▸ Description of the task
The stretch from the line with "Click the Sales channels network icon" through the line with "Click the LinkedIn" in the records below: write it out exactly, and nothing else.

The input below:

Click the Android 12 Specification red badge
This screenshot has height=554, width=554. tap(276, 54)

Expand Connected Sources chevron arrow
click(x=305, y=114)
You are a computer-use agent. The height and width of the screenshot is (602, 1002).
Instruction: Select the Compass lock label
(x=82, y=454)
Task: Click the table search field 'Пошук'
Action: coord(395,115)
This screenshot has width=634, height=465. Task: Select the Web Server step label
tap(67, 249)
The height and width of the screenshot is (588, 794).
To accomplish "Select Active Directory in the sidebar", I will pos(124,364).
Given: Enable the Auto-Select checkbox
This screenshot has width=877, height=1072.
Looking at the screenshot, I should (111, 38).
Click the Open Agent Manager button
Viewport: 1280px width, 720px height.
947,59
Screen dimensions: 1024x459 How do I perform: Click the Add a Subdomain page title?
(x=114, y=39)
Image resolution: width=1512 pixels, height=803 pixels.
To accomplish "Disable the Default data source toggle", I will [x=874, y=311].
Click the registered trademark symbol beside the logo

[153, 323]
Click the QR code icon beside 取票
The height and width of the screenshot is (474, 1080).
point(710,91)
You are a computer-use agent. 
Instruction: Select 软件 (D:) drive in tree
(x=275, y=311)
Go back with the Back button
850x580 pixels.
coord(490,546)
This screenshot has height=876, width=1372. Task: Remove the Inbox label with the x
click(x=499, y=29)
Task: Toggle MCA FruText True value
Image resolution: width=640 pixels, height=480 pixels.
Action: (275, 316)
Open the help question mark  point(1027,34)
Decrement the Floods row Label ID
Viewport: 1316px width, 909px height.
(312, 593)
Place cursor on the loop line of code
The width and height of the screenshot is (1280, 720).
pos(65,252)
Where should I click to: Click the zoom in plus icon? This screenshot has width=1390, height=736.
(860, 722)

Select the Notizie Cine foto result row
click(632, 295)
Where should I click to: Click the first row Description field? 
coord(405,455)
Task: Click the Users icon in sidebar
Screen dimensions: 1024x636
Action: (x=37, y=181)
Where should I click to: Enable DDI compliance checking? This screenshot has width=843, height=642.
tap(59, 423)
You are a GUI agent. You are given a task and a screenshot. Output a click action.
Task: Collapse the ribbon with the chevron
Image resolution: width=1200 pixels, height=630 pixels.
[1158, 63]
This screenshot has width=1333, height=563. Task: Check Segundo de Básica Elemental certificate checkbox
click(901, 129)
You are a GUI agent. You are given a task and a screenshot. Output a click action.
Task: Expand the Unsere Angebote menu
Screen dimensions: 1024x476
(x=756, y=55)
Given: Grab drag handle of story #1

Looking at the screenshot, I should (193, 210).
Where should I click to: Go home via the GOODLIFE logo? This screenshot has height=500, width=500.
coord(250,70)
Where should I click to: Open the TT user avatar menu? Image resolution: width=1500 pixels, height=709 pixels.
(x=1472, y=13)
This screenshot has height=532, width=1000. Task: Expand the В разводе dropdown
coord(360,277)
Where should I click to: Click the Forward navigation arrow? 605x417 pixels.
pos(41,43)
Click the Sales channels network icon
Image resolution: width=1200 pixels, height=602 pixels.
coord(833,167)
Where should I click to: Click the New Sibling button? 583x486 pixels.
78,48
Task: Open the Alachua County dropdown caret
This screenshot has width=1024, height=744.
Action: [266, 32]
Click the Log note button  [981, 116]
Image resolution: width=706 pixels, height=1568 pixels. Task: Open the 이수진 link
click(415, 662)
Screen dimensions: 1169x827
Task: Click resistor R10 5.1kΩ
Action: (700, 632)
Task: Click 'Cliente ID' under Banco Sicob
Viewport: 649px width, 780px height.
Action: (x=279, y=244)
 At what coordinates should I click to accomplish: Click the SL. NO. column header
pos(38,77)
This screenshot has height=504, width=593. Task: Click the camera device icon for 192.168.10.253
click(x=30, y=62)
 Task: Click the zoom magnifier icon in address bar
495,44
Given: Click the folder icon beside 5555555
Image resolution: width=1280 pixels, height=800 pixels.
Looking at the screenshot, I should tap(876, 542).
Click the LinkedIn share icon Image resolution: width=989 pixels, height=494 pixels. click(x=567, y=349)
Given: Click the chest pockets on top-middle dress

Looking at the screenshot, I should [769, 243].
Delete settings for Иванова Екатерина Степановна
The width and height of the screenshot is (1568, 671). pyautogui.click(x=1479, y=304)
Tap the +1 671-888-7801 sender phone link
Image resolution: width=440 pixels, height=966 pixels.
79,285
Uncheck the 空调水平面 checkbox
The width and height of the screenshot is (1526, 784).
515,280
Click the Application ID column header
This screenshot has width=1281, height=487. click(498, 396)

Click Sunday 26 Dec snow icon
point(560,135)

End of The input.

▸ Result of this exercise
Click the Sales channels network icon
Image resolution: width=1200 pixels, height=602 pixels.
coord(833,167)
Where should I click to: Click the New Sibling button? 583x486 pixels.
78,48
Task: Open the Alachua County dropdown caret
This screenshot has width=1024, height=744.
Action: [266, 32]
Click the Log note button  [981, 116]
Image resolution: width=706 pixels, height=1568 pixels. Task: Open the 이수진 link
click(415, 662)
Screen dimensions: 1169x827
Task: Click resistor R10 5.1kΩ
Action: (700, 632)
Task: Click 'Cliente ID' under Banco Sicob
Viewport: 649px width, 780px height.
Action: (x=279, y=244)
 At what coordinates should I click to accomplish: Click the SL. NO. column header
pos(38,77)
This screenshot has height=504, width=593. Task: Click the camera device icon for 192.168.10.253
click(x=30, y=62)
 Task: Click the zoom magnifier icon in address bar
495,44
Given: Click the folder icon beside 5555555
Image resolution: width=1280 pixels, height=800 pixels.
Looking at the screenshot, I should tap(876, 542).
Click the LinkedIn share icon Image resolution: width=989 pixels, height=494 pixels. click(x=567, y=349)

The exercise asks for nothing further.